CFC hopes that the government will use their power to help change a broken system that has left people living with CF in this province in a dire situation.
Among those who will speaking at the rally is Vernon’s own Melissa Verleg. The wife and mother of two has just lost her private insurance coverage of the drug Orkambi and has been fighting for the government, and Health Minister Adrian Dix to include it under B.C. medical.
“I find it unacceptable that he has told me he can not fund Orkambi because of the negative recommendation or even do a special authorization when he has done exactly that with Soliris for a lady down in Burnaby,” said Verleg, whose medication costs $250,000/year. “Soliris also has a negative recommendation and costs $750,000 per year. He approved her to get the drug (last week). Here we are not being heard and I am going to run out of meds beginning of January. I don’t understand why he doesn’t see value in my life.”

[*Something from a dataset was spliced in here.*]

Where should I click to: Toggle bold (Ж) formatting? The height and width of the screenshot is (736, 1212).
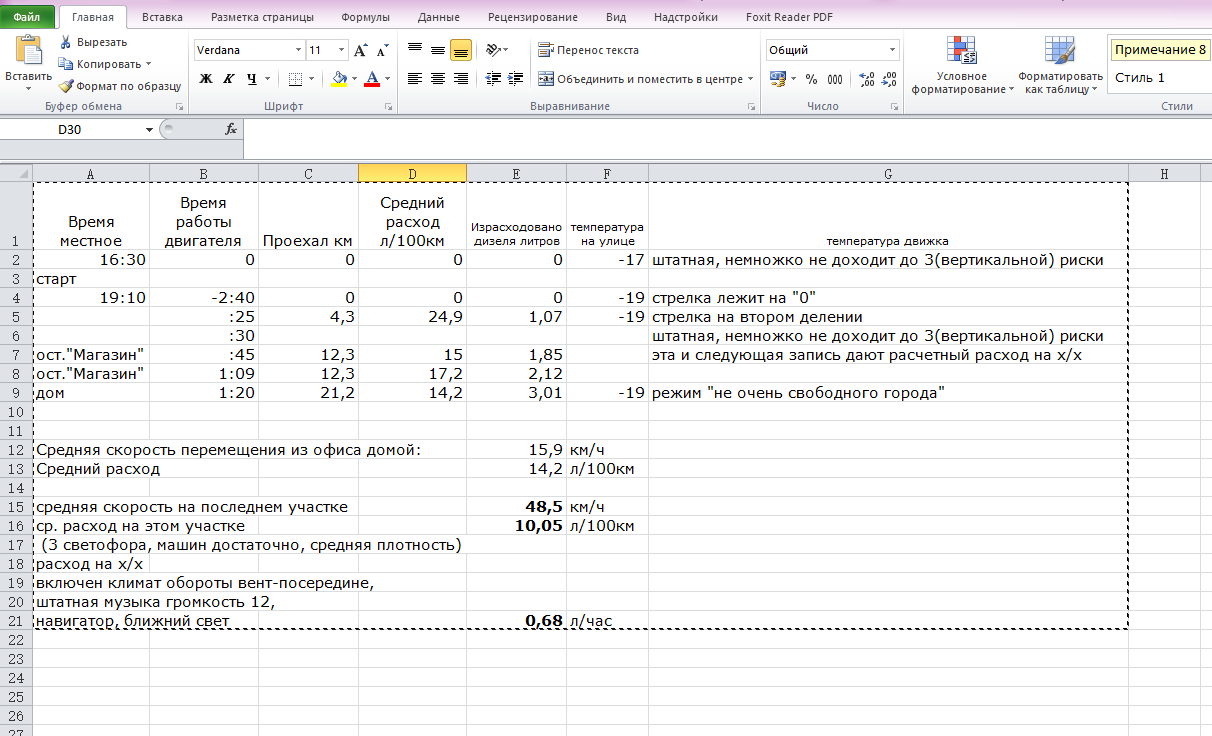pyautogui.click(x=206, y=79)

Dix is invited to attend the rally so he can hear first-hand what it means for his residents to be able access the drugs they need to survive.
Joining Verleg to speak are Coquitlam father of two Todd Homenuk who has CF and has been on Orkambi for three years.
Lilia Zaharieva, a UVic student who is battling CF and also lost her private insurance of Orkambi, will also speak. She is joined by her friend Jim Anglin, a UVic professor.
Jessica Steeves from Victoria will be there to speak on her six-year-old daughter’s behalf. Her daughter has CF and meets the criteria for being prescribed Orkambi but has no access.
Dave and Heather Strange, parents of a 13 year old son who has CF and meets the criteria for being prescribed Orkambi, will emcee the event.
Adam Taft and wife Rhyanon will also speak about their 10 year old son who has CF and meets the criteria for Orkambi.
Debbie Simpson has a 17-year-old son with CF who is on Orkambi, and she will also speak.
There will also be Vancouver’s Leona Pinsky, CFC vice chair, who has been involved with CF Canada since her youngest child, Rina was diagnosed with CF at birth.
Lynne Rozenboom, CFC fund development manager, also has an adult son with CF.
Also on hand will be Green MLA Sonia Furstenau and Dr. Ian Waters, recently retired as Director of the Adult CF Clinic in Victoria and continues to be on several Ministry of Health CF steering committees.
Vertex Pharmaceuticals had made an offer to the province, which refused to negotiate.
“We firmly believe the approach taken by the provincial governments will be unacceptable to the Cystic Fibrosis Community as they have been waiting since January, 2016,” Vertex states in a release, adding that CF patients lose approximately one to three per cent of lung function per year.
“The degree of CF severity differs from person to person; however, the persistence and ongoing infection in the lungs, with destruction of lungs and loss of lung function, will eventually lead to death in the majority of people with CF. Given these statistics you can understand why we are acutely aware of the anxiety caused by this lengthy process for patients with CF and the urgent need for resolution,” Vertex continues.
“We are hopeful the Provinces will share our sense of urgency and work with Vertex to find a solution that means providing access for patients today.”